Between 2013 and 2019, 2,357 cases had a country of travel reported (100.0% of cases reported between 2013 and 2019). Of these, 2,284 reported travel to a single country (96.9%). The most common destination country reported by cases was Spain (n = 510), followed by Turkey (n = 322), India (n = 145), and Egypt (n = 131). However, 47.0% of cases reported travel to one of these four countries (n = 1,108). Between 2013 and 2019, Spain (including the Balearic Islands) was the most frequently visited destination for NE England residents with an estimated 4,548,582 visits (Tables 4 and 5) made over the period (649,797 average annual visits; Supplementary Figure 5). France (1,226,916 total and 175,274 average annual visits), the Canary Islands (1,109,696 total and 158,528 average annual visits), and the USA (771,945 total and 110,278 average annual visits) were also common destinations. All destinations with over 100,000 average annual visits were within Europe or the USA.
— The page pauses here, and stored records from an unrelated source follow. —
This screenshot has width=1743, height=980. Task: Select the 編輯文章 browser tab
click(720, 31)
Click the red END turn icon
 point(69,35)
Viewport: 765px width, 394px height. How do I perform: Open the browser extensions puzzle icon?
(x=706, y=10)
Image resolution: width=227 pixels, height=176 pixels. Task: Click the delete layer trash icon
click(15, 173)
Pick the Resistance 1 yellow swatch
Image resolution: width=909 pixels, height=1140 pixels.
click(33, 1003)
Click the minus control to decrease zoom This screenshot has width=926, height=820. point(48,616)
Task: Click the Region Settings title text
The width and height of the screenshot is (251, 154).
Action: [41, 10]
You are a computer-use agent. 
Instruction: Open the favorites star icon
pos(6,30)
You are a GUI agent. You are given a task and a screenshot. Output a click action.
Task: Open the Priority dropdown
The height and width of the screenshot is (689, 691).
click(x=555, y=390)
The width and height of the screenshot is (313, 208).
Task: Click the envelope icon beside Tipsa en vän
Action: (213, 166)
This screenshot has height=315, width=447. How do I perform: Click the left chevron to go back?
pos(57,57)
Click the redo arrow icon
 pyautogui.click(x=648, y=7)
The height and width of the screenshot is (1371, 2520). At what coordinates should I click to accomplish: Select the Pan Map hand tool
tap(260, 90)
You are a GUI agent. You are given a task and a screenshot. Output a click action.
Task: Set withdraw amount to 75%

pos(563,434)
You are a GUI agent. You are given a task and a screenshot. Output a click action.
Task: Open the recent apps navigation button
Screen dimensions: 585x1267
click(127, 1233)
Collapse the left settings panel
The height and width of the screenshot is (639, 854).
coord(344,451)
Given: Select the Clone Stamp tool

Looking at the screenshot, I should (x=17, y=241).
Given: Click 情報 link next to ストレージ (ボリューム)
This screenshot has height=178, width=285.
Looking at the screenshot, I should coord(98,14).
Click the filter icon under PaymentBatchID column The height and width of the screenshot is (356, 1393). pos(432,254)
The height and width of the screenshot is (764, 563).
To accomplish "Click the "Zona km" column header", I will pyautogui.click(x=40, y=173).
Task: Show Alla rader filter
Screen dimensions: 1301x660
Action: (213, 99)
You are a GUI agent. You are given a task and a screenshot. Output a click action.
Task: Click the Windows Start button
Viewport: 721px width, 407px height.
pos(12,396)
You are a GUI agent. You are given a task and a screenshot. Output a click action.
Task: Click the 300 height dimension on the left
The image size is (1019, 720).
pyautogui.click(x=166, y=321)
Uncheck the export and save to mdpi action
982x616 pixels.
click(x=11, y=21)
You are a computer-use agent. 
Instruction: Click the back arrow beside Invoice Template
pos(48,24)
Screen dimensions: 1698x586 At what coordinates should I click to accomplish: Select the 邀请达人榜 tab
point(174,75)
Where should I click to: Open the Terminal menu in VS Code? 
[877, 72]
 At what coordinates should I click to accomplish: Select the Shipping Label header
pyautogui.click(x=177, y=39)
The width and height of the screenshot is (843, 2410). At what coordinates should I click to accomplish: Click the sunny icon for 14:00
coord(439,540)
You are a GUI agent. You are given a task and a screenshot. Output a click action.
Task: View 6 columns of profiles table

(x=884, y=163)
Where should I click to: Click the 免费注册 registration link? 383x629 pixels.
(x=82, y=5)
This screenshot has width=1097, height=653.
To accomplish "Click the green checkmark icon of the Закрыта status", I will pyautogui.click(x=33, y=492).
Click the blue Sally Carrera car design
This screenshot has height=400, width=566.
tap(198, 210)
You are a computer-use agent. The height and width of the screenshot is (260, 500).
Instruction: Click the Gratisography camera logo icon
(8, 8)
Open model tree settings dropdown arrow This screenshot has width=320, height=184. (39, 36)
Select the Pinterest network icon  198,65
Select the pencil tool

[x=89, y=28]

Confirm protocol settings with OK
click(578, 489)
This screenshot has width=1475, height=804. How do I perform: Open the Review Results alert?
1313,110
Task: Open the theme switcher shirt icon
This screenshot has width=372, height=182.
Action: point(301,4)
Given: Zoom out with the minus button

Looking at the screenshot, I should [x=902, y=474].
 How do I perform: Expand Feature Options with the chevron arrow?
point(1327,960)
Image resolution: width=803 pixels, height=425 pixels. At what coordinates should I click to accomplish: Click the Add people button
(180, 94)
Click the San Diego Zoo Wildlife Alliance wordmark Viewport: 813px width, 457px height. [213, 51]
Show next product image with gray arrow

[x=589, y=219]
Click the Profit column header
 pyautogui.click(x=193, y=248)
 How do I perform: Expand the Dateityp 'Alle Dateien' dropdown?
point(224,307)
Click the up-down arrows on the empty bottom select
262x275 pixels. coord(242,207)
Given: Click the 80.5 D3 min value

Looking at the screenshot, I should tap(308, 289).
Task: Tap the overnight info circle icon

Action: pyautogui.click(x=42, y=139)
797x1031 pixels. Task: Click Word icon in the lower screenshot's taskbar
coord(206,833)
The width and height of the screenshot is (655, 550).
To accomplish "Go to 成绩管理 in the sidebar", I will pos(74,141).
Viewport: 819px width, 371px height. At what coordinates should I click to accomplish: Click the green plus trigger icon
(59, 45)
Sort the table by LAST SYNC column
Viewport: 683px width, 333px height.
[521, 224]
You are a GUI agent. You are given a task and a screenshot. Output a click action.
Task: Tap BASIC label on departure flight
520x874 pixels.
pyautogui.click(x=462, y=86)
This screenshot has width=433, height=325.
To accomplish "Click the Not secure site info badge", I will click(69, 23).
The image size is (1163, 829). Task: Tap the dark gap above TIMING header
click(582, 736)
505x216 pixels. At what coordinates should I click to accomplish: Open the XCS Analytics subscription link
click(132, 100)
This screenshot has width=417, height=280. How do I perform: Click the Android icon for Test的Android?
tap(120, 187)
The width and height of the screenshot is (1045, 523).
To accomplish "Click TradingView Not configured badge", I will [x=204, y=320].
Rates of illness per 100,000 visits across the period were highest in travellers who visited Africa (107.8 per 100,000 visits; 311 cases) and Asia (61.1 per 100,000 visits; 441 cases) and lowest in travellers visiting European countries (excluding the UK; 9.4 per 100,000 visits; 1,149 cases). Rates of hepatitis A and typhoidal Salmonella were highest in travellers to Asia, and rates of vibrio were comparable for travellers to both Africa and Asia (Table 3). Rates for all other pathogens were highest in travellers returning from Africa. The likelihood of acquiring Shigella in travellers to Africa was 109 times higher than in travellers to Europe, while the rate of acquiring non-typhoidal Salmonella was 527 times higher in travellers to Asia when compared to travellers to Europe (Table 3).

Table 3. Rates of illness per 100,000 visits by pathogen and geographical region of travel

Note: Rates per 100,000 visits were calculated using the total number of visits to each country or country group between 2013 and 2019 calculated using the ‘Final weight’ variable in the Travelpac data set for 2013–2019 and the total number of cases reporting travel to the location between 2013 and 2019.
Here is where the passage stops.